All of this is to set the stage before what Leo did. He said no. He said that he takes bullets for the President; not the other way around.
What I saw and felt in that moment was a sense of loyalty, a sense of relentless commitment, to a leader. It was the same feeling I had whenever someone talked about Danny’s beliefs or how Calvary Fellowship was a misguided church or whatever other rumor was floating around. In those days, not even a full two years ago, my loyalty was put to the test. It was a large element in my church experience. Not having my loyalty to friends and family tested is kind of refreshing.
Bear in mind that, back then, I did not see it as my loyalty being tested; but rather a friend – and by extension my entire church family – being maligned. Rumors, gossip, slander all destroy a church body and I didn’t want that to happen to Calvary. The church closed, sure, but it wasn’t because we were divided. In fact, in those last years and months, I think we were more united than ever before.
And I think it was because, as McGarry saw President Bartlet, Danny and his family were (and still are – I’m just describing how we saw them back then) worth taking a bullet for. Heck, they’re worth dying for. Why is that? Because, if you actually got to know them (and you still can), they’re a Godly family.
Thinking back on it now, we were kind of spoiled at Calvary. We had a team of pastors who were above reproach – not caught up in some secret, sinful lifestyle – and they were all following Danny’s lead. I mean, how many pastors resign because of an addiction they’ve been keeping secret?
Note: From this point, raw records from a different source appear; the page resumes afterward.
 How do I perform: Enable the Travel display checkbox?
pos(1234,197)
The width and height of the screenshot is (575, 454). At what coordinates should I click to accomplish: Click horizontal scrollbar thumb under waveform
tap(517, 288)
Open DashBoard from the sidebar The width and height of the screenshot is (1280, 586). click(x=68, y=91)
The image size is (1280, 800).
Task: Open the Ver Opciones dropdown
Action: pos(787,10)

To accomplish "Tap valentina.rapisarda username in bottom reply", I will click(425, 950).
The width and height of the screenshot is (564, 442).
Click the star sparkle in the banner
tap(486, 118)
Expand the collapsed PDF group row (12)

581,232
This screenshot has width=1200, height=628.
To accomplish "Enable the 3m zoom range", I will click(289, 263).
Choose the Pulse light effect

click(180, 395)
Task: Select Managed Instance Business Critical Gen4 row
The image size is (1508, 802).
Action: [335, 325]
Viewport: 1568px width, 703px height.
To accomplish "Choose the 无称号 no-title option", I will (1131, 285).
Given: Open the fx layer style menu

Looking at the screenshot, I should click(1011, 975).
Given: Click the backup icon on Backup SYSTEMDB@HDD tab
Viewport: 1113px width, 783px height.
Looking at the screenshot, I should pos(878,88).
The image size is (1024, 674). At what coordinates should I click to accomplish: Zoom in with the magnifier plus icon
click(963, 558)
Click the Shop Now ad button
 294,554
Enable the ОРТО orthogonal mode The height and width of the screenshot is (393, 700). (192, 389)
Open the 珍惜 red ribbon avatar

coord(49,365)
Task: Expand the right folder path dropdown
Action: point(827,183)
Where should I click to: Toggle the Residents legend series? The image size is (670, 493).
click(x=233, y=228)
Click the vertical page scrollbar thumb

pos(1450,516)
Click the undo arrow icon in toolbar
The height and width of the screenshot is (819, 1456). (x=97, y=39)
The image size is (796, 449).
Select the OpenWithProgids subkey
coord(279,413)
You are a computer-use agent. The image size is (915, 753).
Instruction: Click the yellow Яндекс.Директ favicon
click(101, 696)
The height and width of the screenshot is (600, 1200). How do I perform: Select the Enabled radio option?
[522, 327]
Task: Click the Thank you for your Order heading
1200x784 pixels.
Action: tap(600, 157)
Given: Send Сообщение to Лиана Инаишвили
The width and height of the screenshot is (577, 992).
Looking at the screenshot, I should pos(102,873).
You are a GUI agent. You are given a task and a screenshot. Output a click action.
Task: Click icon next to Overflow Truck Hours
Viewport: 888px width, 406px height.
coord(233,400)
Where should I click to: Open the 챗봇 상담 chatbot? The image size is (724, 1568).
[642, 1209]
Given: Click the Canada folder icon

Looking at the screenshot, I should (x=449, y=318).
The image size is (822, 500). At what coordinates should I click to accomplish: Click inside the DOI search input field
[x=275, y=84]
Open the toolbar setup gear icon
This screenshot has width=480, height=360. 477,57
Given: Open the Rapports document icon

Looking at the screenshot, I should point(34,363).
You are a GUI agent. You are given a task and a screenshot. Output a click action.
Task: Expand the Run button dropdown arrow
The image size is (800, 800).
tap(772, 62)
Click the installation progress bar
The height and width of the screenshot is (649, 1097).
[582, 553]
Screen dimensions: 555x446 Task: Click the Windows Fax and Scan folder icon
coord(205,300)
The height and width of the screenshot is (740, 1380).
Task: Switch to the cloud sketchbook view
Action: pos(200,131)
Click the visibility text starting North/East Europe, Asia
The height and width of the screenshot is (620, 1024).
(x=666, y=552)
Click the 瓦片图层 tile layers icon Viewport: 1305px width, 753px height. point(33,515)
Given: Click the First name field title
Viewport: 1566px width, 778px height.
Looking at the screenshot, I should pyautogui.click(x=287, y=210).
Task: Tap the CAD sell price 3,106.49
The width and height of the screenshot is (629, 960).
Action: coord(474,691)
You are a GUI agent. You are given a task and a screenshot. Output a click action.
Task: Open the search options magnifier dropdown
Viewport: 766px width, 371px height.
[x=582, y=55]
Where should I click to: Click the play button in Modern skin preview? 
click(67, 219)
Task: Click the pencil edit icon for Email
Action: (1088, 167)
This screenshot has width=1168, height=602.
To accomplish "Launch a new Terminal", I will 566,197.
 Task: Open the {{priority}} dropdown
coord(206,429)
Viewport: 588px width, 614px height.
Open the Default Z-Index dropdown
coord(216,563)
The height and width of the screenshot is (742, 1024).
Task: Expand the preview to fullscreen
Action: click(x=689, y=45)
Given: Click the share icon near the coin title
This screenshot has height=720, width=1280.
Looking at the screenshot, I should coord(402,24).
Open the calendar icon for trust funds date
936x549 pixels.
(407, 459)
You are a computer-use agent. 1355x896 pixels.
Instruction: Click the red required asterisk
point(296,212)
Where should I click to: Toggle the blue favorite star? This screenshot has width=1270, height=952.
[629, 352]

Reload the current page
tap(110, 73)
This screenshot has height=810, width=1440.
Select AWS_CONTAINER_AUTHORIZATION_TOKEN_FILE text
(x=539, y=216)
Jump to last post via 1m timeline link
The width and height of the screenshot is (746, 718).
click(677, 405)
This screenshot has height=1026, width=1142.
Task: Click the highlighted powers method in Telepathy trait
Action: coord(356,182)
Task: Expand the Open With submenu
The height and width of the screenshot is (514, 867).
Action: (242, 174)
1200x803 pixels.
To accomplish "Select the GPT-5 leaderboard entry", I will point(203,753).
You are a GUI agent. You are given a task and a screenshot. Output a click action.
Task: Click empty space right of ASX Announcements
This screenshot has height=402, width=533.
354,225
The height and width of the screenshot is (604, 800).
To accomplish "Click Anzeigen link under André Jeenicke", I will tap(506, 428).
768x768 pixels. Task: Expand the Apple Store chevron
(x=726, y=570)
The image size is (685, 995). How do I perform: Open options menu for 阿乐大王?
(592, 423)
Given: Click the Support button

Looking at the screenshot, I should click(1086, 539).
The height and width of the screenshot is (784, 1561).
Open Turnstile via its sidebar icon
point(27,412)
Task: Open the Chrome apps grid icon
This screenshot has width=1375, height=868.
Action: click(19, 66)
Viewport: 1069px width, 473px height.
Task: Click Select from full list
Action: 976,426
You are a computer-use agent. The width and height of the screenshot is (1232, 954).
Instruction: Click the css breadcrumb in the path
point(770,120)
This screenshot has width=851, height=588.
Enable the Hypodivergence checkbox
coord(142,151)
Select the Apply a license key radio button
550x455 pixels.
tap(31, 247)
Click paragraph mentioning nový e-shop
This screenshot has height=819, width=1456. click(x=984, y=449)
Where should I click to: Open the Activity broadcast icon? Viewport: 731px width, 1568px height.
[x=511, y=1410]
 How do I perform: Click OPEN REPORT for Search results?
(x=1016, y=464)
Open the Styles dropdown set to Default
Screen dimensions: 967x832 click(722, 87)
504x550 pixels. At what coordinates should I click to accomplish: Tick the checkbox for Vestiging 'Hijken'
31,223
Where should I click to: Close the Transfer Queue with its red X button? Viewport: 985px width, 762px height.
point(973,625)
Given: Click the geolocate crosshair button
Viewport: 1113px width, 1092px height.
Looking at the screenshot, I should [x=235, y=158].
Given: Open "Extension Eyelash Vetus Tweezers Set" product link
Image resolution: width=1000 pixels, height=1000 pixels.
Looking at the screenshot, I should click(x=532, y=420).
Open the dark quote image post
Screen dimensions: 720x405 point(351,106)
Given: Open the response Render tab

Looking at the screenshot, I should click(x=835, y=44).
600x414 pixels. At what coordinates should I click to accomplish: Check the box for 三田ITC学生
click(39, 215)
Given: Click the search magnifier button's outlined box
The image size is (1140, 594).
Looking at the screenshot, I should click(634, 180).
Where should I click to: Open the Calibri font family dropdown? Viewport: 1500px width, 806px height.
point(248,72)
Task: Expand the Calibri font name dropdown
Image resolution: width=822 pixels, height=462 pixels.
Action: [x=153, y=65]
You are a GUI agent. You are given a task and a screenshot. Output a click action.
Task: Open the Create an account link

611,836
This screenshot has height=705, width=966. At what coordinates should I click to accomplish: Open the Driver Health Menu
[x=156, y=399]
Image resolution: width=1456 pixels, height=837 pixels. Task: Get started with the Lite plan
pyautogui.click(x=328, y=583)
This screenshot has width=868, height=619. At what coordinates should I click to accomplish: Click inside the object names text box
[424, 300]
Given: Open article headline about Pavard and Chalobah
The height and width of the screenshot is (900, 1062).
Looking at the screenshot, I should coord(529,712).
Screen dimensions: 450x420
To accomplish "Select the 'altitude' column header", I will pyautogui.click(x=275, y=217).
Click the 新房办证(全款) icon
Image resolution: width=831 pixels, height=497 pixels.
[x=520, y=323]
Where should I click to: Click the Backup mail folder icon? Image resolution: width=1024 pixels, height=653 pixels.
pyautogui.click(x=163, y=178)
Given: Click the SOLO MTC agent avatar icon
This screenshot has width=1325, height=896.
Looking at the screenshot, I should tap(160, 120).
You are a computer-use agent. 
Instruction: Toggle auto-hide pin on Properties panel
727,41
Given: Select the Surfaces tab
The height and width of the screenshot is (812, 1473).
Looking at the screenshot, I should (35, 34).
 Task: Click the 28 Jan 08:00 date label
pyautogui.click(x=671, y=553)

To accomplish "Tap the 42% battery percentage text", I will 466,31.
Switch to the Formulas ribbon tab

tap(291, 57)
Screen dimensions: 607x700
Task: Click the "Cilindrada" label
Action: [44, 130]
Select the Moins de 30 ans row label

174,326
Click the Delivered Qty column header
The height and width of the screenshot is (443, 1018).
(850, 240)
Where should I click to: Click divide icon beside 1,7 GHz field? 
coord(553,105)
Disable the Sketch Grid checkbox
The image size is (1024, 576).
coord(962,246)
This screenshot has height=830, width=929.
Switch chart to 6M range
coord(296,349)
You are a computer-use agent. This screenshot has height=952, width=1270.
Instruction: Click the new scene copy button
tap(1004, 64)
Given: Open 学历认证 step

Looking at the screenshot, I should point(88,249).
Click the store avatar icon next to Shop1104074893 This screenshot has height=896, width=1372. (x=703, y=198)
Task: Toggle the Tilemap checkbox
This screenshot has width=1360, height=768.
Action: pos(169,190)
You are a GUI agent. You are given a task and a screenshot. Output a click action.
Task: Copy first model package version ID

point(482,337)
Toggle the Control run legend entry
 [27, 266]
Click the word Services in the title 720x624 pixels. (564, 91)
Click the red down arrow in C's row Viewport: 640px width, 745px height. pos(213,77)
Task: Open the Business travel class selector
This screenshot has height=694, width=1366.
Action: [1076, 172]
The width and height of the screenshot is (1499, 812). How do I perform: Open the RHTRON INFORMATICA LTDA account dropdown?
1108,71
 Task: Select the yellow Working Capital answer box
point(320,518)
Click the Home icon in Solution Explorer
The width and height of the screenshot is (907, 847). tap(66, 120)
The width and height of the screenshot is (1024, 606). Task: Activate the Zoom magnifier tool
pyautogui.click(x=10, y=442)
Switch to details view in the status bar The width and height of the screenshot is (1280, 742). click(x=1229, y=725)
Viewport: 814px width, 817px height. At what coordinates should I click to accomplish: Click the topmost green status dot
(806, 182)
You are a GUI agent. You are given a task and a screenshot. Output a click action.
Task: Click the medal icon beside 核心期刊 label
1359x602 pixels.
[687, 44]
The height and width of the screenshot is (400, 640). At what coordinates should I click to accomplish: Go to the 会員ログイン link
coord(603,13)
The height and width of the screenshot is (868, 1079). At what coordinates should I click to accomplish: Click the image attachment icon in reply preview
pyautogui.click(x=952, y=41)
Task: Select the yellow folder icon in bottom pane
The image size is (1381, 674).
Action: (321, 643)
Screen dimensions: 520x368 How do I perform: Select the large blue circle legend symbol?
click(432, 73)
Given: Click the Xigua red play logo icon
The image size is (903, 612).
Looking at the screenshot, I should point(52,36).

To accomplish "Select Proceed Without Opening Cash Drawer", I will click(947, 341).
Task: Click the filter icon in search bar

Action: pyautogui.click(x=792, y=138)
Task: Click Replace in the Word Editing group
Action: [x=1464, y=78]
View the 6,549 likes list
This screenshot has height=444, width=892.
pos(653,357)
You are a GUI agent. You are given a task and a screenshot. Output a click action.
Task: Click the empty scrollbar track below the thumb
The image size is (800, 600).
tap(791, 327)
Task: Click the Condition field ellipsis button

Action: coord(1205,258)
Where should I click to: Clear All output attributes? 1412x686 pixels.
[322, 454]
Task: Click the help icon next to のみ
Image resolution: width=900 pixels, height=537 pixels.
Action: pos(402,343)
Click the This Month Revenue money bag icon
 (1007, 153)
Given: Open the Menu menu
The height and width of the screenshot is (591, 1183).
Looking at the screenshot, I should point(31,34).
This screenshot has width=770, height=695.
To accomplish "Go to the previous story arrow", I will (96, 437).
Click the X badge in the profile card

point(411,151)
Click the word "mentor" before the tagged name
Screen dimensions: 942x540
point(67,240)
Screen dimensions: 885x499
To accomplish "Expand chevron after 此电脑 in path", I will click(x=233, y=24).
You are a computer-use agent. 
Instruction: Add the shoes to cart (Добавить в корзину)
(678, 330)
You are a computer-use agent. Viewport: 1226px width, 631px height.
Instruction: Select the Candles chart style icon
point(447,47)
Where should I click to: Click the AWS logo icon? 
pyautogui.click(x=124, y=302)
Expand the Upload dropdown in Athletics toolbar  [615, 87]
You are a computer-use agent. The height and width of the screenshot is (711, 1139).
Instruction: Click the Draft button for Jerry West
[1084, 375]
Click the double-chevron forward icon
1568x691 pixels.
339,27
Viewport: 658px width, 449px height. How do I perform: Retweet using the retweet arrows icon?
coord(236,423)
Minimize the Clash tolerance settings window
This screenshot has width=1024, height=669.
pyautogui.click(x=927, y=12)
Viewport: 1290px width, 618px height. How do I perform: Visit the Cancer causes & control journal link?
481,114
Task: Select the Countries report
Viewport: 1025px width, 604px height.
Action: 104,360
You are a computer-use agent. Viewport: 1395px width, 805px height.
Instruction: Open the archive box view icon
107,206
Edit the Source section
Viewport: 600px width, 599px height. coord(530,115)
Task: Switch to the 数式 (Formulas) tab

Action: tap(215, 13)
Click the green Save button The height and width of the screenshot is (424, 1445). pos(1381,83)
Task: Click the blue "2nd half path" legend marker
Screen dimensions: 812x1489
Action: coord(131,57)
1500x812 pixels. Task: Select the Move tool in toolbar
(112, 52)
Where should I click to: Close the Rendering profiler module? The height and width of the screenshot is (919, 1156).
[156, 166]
How many pastors take the Gospel and make it about success, possessions, and material blessing? How many pastors take their platform and make it about themselves, their books, and their whole agendas? God blessed us with the O’Neils at Calvary. And if I had to do it all over again, I would do it in a heartbeat.
Adjusting, though, is still difficult. Those of you who know me personally know that I tend to be an argumentative person – even though I’m wrong quite a few times (maybe most…) – so not having someone to defend, someone to argue in favor of, takes a little getting-used to. But I have been blessed immensely again with Emmaus Life and the Lambs.
Once again I have a pastor who’s above reproach; probably makes mistakes here and there (I say “probably” because I lack evidence), but there’s no secret sin. There’s no agenda he’s trying to promote; no book of his that he’s trying to sell. None of that garbage. He’s simply a guy following God.
And yet, I have to attribute my appreciation for Emmaus Life to my lesson in loyalty at Calvary. Another way of putting is to say that I would not cling so quickly to what we have with Emmaus Life if it had not been for what I went through with Calvary. I wouldn’t have learned that to be loyal to someone or a group of people isn’t defined by what that person or group is against, but rather what they’re for. And what Calvary was for and Emmaus Life is for is real, genuine life. Such a thing can only come when all pretentions and facades are cast aside.
My encouragement is this: Be loyal.
Be loyal to your spouse, family, pastor, church, and even your coworkers. Practice loyalty because in our day, it’s so easy to jump ship. It’s so easy to have a “new favorite.” It’s so easy to have a new pastor, church, job, etc., instead of sticking with somebody for the long-haul.
Life with Jesus is an endurance race. Staying the course oftentimes means running with the same group of people for a while – even a long while.
“Greater love has no one than this, that someone lay down his life for his friends,” – John 15:13
May we all experience such a depth of loyalty.
P.S. Leaving a church does not necessarily make you disloyal; many who left Calvary left for the right reasons (weren’t being fed, felt called to a different city or church, etc.). I don’t wish to throw anyone under any bus; I wish only to say that loyalty is worth it.